To overcome these obstacles, we developed a fully integrated attachable device that supports the in-situ 6-axial inertial measurement of head postures at the neck. The attachable inertial device (AID) integrates MCU, Bluetooth, and Li+ battery units, with a gyroscope and acceleration sensor in a flexible patch can track the rotation and axial movement of head postures. Due to its mechanical flexibility, the device can be seamlessly attached to the human neck’s epidermis without frequent user interactions, and wirelessly supports six-axial inertial measurement, thereby obtaining multidimensional tracking of individual posture. These head postures (40 types) were divided into 10 actions that corresponded to diverse situations that usually occur during the daily activities of teaching. A 2D CNN-based machine learning method classified and predicted different head postures, and was able to analyze and infer corresponding attention behaviors. The results showed that the 2D CNN-based machine learning model could effectively and accurately distinguish learners’ head motion postures, with a high accuracy of 98.00%, and three actual postures were successfully verified and evaluated in a predefined attention model. We expect that this design and validation of a fully integrated attachable device with machine learning paves the way for powerful means of attention assessment in learning feedback and planning.

2. Method

2.1. Design of the Circuit Schematic Diagram

The inertial unit (MPU6050, INVENSENSE) was connected with an 8-bit MCU chip (Atemega328p, ATMEL) via the I2C communication protocol. The Bluetooth module (cc2640, RF-STAR, China) was communicated via a serial protocol to the processing center. The working frequency of the crystal oscillator in the circuit was 8 MHz, in order to decrease the power consumption, and the entire circuit was powered by a Li+ polymer battery with a voltage of 3.2~3.7 V (Dajia Manyi Technology Co., Ltd., Shenzhen, China).

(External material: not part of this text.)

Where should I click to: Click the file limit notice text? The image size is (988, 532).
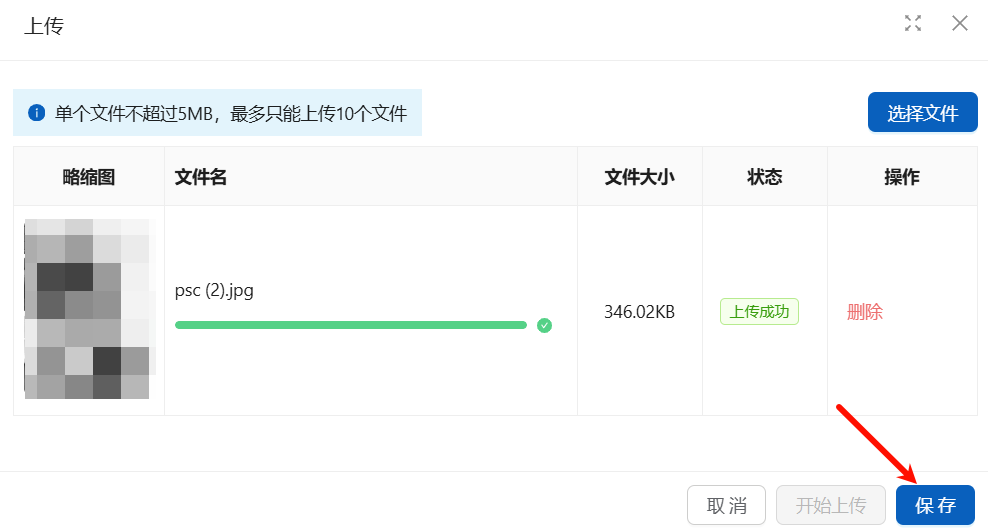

2.2. Fabrication of the Attachable Inertial Device

An initial planar circuit board based on polyimide was fabricated at Shenzhen Muwei Electronic Co., Ltd. (Shenzhen, China). The outline of the stretchable circuit was engraved with a 355 nm UV laser (50 kHz pulse frequency, 300 mm s−1 cutting speed for 5 repetitions of cutting, YLCF65UV, Yuanlu Photoelectric Technology, Wuhan, China). All of the electronic components and the battery were then soldered in a soldering box at 200 °C for 10 min. Next, the predesign mold was input to a CNC engraving machine (3040, Mikie CNC) with a cutting speed of 22,000 mm min−1, in order to cut an Al plate with a thickness of 5 mm. Colored Eco-flex elastomer (Smooth-on, Macungie, PA, USA) was poured into the mold to form the bottom packaging with a thickness of 0.8 mm; it was cured at ambient temperature for 30 min. Furthermore, the soldered circuit was aligned at the mold, and the remaining elastomer was poured into the mold to cover the circuit which was placed in a vacuum for 20 min to eliminate air. Finally, a glass plate was used to press on the uncured Eco-flex to form the resulting device, which was cured at ambient temperature for 30 min.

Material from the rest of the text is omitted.